In their critically acclaimed Marina City: Bertrand Goldberg’s Urban Vision (Princeton Architectural Press, 2010), Igor Marjanović, assistant professor of architecture in the Sam Fox School of Design & Visual Arts, and Katerina Rüedi Ray, director and professor of the School of Art at Bowling Green State University, present the first book-length history — a “building biography” — of this architectural landmark.
“While this book focuses on a single building complex, it includes a broader discussion of the cultural and socio-economic contexts of architectural production — in line with Goldberg’s own passion for historical, economic, social and cultural knowledge,” the authors note in their introduction.
“Goldberg wrote about cities as cultural artifacts, blending a modernist sensibility for social action with traditional ideas of urbanism, humanism and public space,” they continue. “His ability to think across space and time was particularly evident in his integration of ideas from the European avant-garde and the U.S. market-driven building economy — a tempering of idealism with realism that led to Marina City.”
Built between 1960 and 1967, a time when many Chicagoans were fleeing to the suburbs, the project represented an ambitious attempt at urban revitalization — an attempt to create what Goldberg called “a city within a city.”
As the architect’s meticulously designed brochures detail, Marina City promised a virtually self-contained world, encompassing vast residential and commercial spaces as well as a boat marina, theater, restaurant, bowling alley, health club, ice-skating rink, grocery store, bank and other amenities. By the time of its opening, more than 2,500 applications had been submitted to rent 896 apartments.
Drawing on previously unpublished drawings, photographs and documents, Marjanović and Ray chart not only Goldberg’s architectural achievements, but also the ingenious marketing campaign and complex network of political partnerships necessary to realize what was, at the time, the largest real estate development in the Midwest.

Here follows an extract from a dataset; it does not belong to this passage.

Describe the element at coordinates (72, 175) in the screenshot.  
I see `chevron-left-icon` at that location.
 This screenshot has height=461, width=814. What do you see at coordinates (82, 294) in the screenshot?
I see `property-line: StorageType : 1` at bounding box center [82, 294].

Indeed, they argue, Marina City was ultimately the result of the combined efforts of Goldberg and two primary collaborators: William McFetridge, president of the Janitors’ Union, which largely financed the project from its pension funds; and Charles Swibel, a successful realtor who would later chair the Chicago Housing Authority. The project also engaged Mayor Richard J. Daley and President John F. Kennedy, who addressed the attendees of Marina City’s groundbreaking ceremony, hoping that it would spark a national trend of urban living.

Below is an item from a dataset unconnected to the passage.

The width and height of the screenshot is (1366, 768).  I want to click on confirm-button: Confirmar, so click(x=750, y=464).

“Even as we contextualize Marina City, we regularly return our focus to the role of the architect and his relationship to the project partners and their priorities,” Marjanović and Ray explain. Though Goldberg remains the book’s central figure, “we were also well aware of the problematic tendency of modern architectural history to elevate the architect as a hero transforming the built environment; we therefore emphasize Goldberg as part of a complex team of professional and political actors.
“Marina City introduced new ideas about form, structure, living and working, relying on innovative urban, political, financial, construction and marketing strategies to do so,” Marjanović and Ray continue. “It was a ‘house that janitors built’ – a true merger of formal and social ideals that are associated with what is often loosely called mid-century modernism.

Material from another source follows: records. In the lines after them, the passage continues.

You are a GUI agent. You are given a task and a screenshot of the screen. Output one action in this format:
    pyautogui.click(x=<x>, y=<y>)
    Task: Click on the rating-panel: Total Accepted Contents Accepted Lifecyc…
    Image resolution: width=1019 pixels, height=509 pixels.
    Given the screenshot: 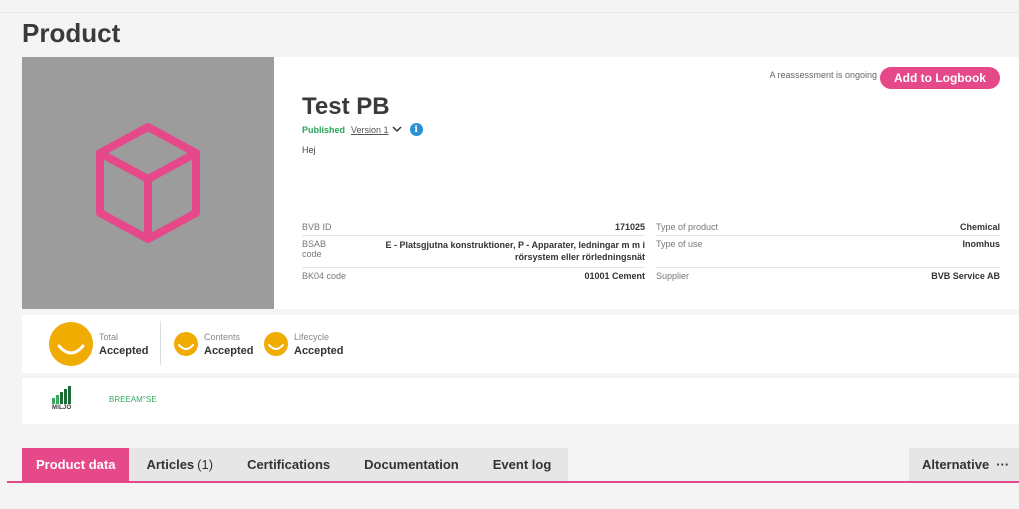 What is the action you would take?
    pyautogui.click(x=520, y=344)
    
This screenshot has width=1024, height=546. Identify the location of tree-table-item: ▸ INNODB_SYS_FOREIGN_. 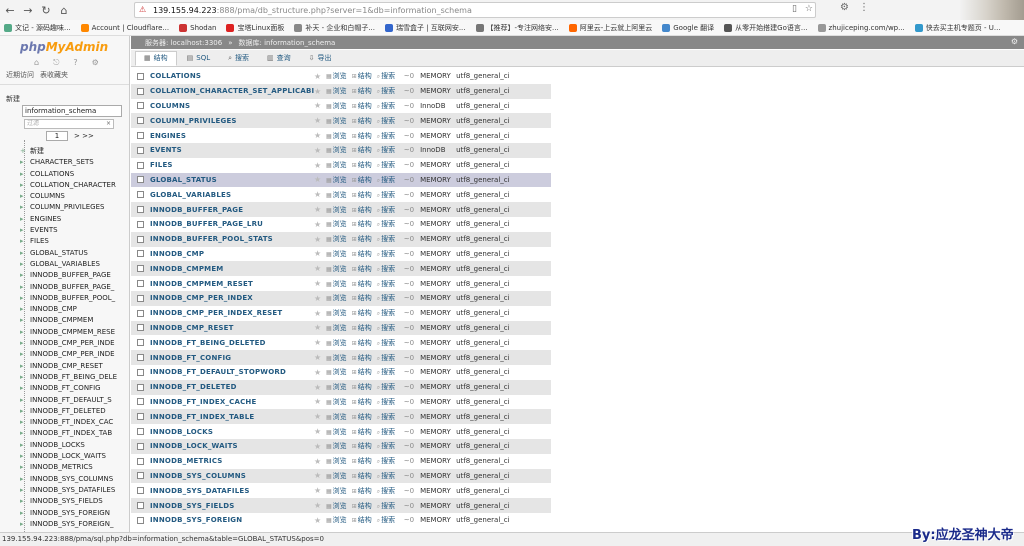
(74, 524).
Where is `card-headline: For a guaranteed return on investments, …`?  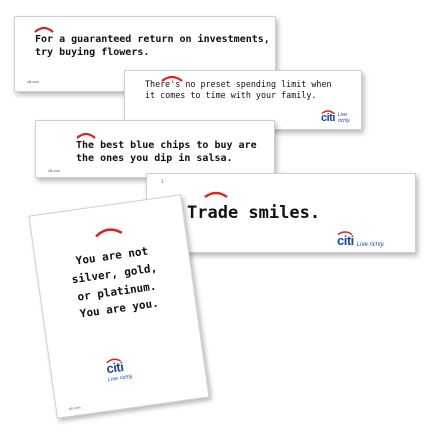 card-headline: For a guaranteed return on investments, … is located at coordinates (152, 46).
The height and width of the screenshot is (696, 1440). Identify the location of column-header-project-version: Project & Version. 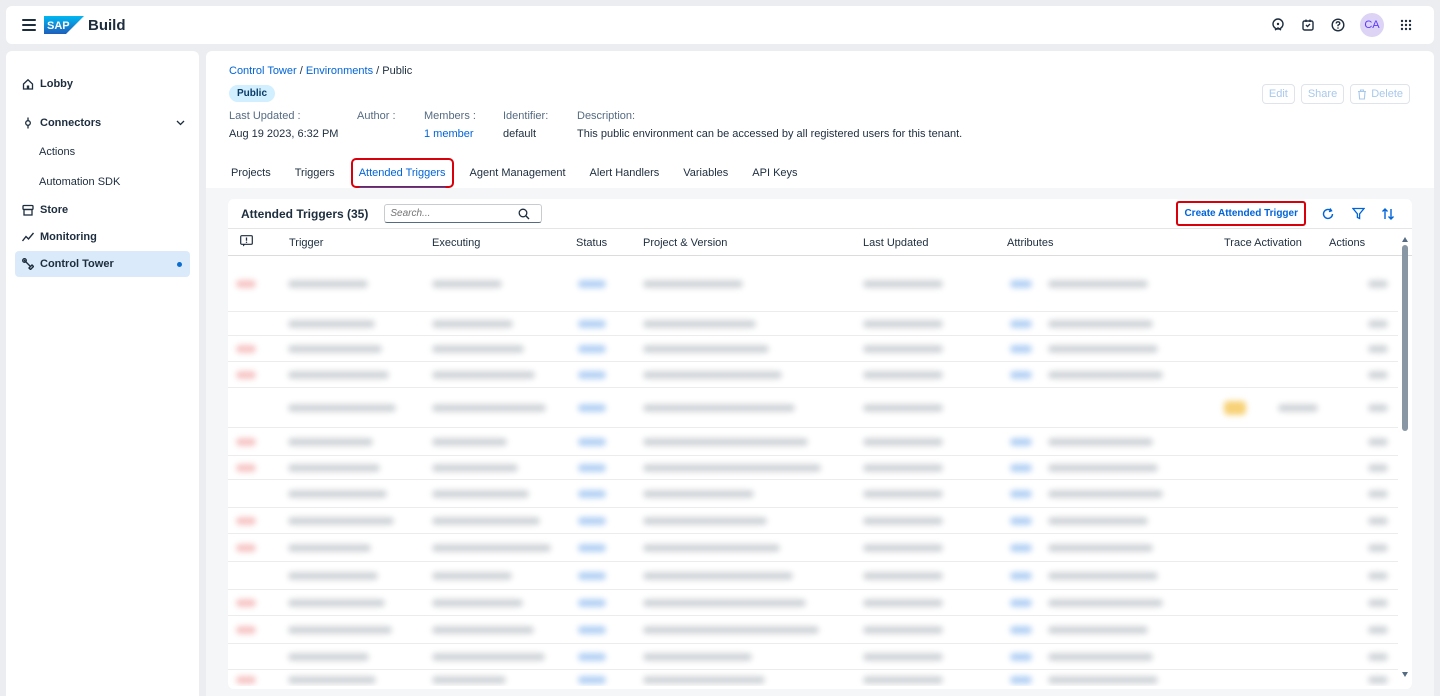
(685, 243).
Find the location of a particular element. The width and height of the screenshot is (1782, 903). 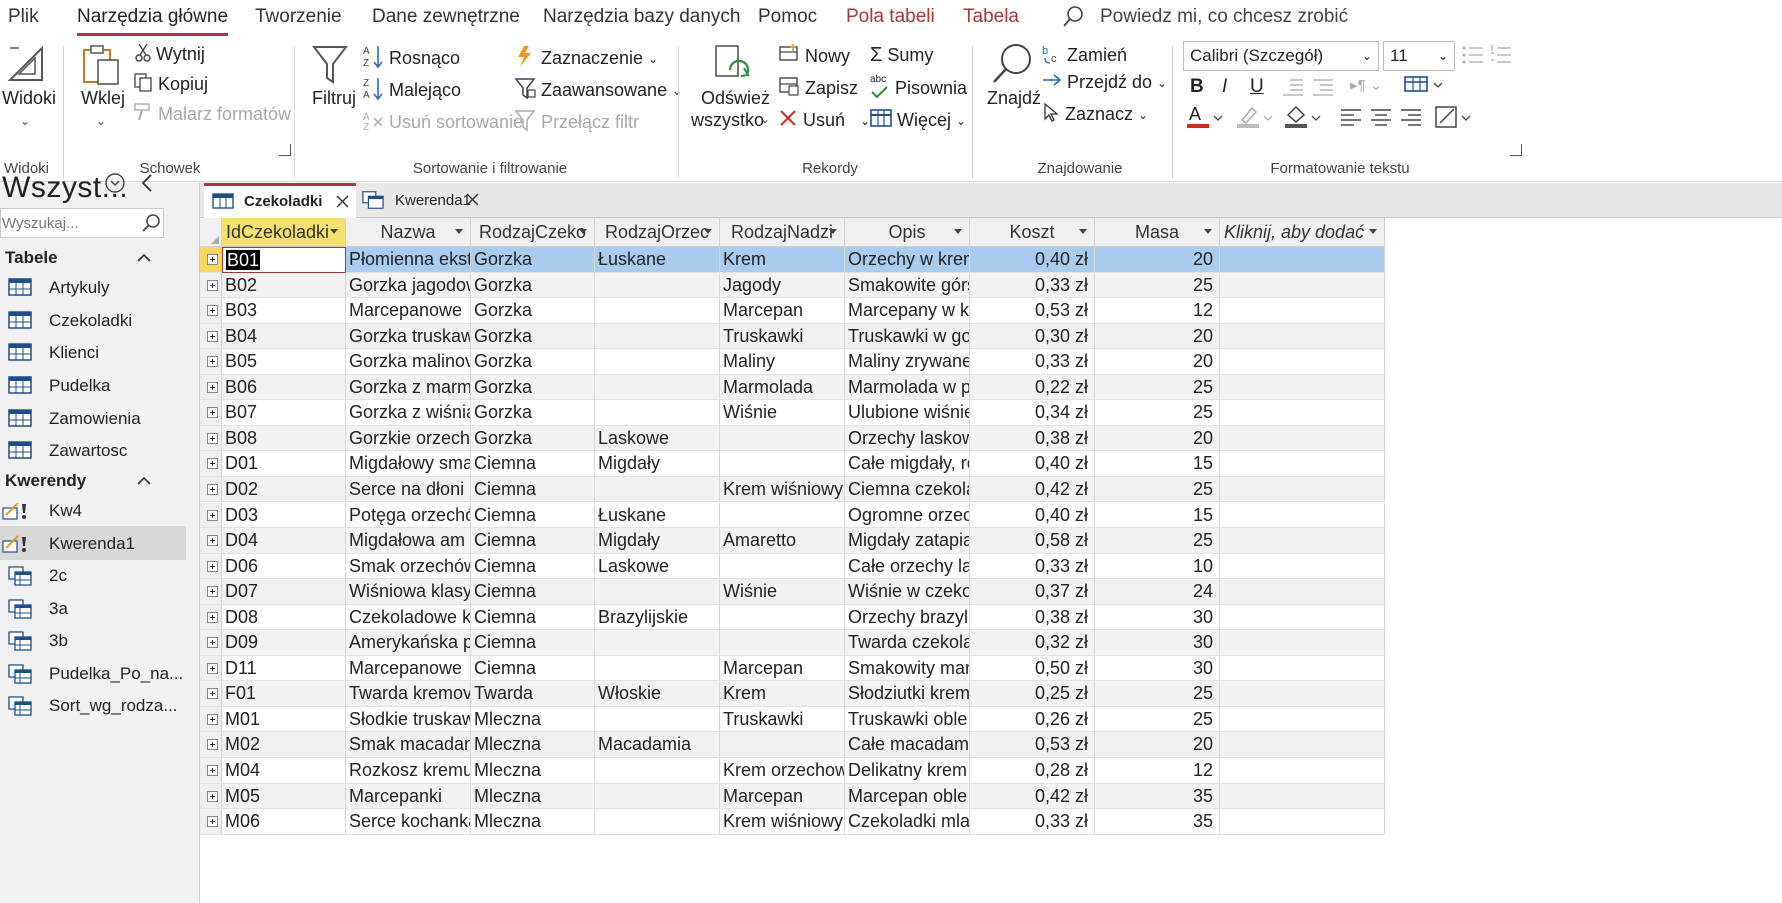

“By examining the complex in this light we hope to illuminate broader architectural themes that speak to architecture’s potential as an agent of urban and social change.”
In the case of Marina City, the architect worked closely with his partners to reverse the exodus into the suburbs and to rally the political and public support for their vision. “They sensed or they knew or they hoped that this complex would actually change the city,” Marjanović said in a recent interview with the PBS Newshour. “In many ways it foreshadowed the later renaissance of Chicago’s downtown and the urban renewal that followed and is still continuing.”
Indeed, some testament to the longevity of Goldberg’s vision can be found in the critical and popular reception the new book has received. In addition to numerous reviews, Marjanović and Ray recently spoke to packed houses during a pair of Chicago book-launch presentations, hosted respectively by the Graham Foundation for Advanced Studies in the Fine Arts and the Chicago Architecture Foundation.
“While the lessons of Marina City have been well tested in Chicago, the complex was meant to provide a national precedent for an urban version of American dream,” Marjanović concludes. “It’s a vision that is gaining a new momentum as we increasingly embrace environmental sustainability, a principle that is deeply embedded in Marina City’s high density, energy efficiency and social responsibility.”